= Bruhat order =

Partial order on a Coxeter group

In mathematics, the Bruhat order (also called the strong order, strong Bruhat order, Chevalley order, Bruhat–Chevalley order, or Chevalley–Bruhat order) is a partial order on the elements of a Coxeter group, that corresponds to the inclusion order on Schubert varieties.

==History==

The Bruhat order on the Schubert varieties of a flag manifold or a Grassmannian was first studied by Ehresmann (1934), and the analogue for more general semisimple algebraic groups was studied by Claude Chevalley in an unpublished manuscript from 1958, not published until 1994. Verma (1968) started the combinatorial study of the Bruhat order on the Weyl group, and introduced the name "Bruhat order" because of the relation to the Bruhat decomposition introduced by François Bruhat.

The left and right weak Bruhat orderings were studied by Björner (1984).

==Definition==

If (W, S) is a Coxeter system with generators S, then the Bruhat order is a partial order on the group W. The definition of Bruhat order relies on several other definitions: first, reduced word for an element w of W is a minimum-length expression of w as a product of elements of S, and the length ℓ(w) of w is the length of its reduced words. Then the (strong) Bruhat order is defined by u ≤ v if some substring of some (or every) reduced word for v is a reduced word for u. (Here a substring is not necessarily a consecutive substring.)

There are two other related partial orders:
- the weak left (Bruhat) order is defined by u ≤_{L} v if some final substring of some reduced word for v is a reduced word for u, and
- the weak right (Bruhat) order is defined by u ≤_{R} v if some initial substring of some reduced word for v is a reduced word for u.

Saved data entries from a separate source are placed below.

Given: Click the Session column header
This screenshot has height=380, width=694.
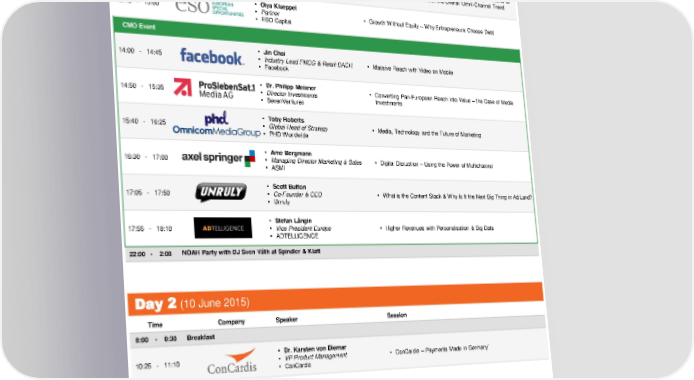Looking at the screenshot, I should 397,315.
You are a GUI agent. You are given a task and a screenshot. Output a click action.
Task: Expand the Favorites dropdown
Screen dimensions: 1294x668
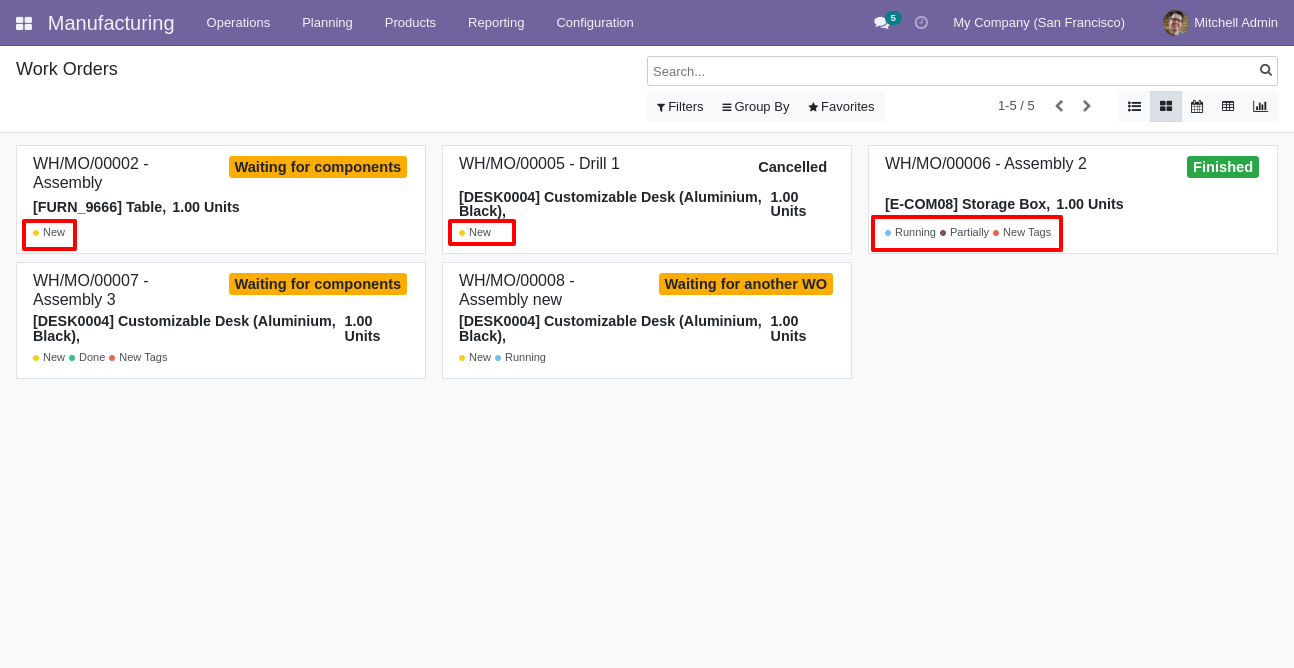click(x=841, y=107)
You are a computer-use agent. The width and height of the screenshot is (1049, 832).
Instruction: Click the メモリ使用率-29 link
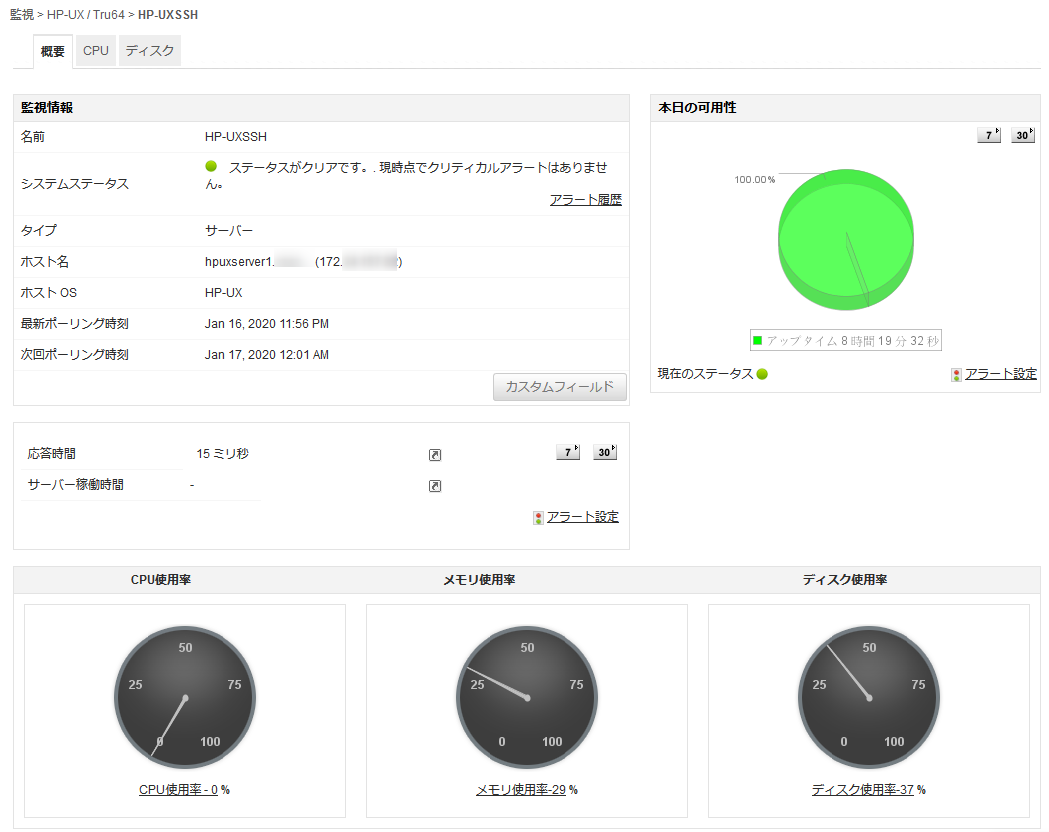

For more on the weak orders, see the article Weak order of permutations.

==Bruhat graph==

The Bruhat graph is a directed graph related to the (strong) Bruhat order. The vertex set is the set of elements of the Coxeter group and the edge set consists of directed edges (u, v) whenever u = tv for some reflection t and ℓ(u) < ℓ(v). One may view the graph as an edge-labeled directed graph with edge labels coming from the set of reflections. (One could also define the Bruhat graph using multiplication on the right; as graphs, the resulting objects are isomorphic, but the edge labelings are different.)

The strong Bruhat order on the symmetric group (permutations) has Möbius function given by $\mu(\pi,\sigma)=(-1)^{\ell(\sigma)-\ell(\pi)}$,
and thus this poset is Eulerian, meaning its Möbius function is produced by the rank function on the poset.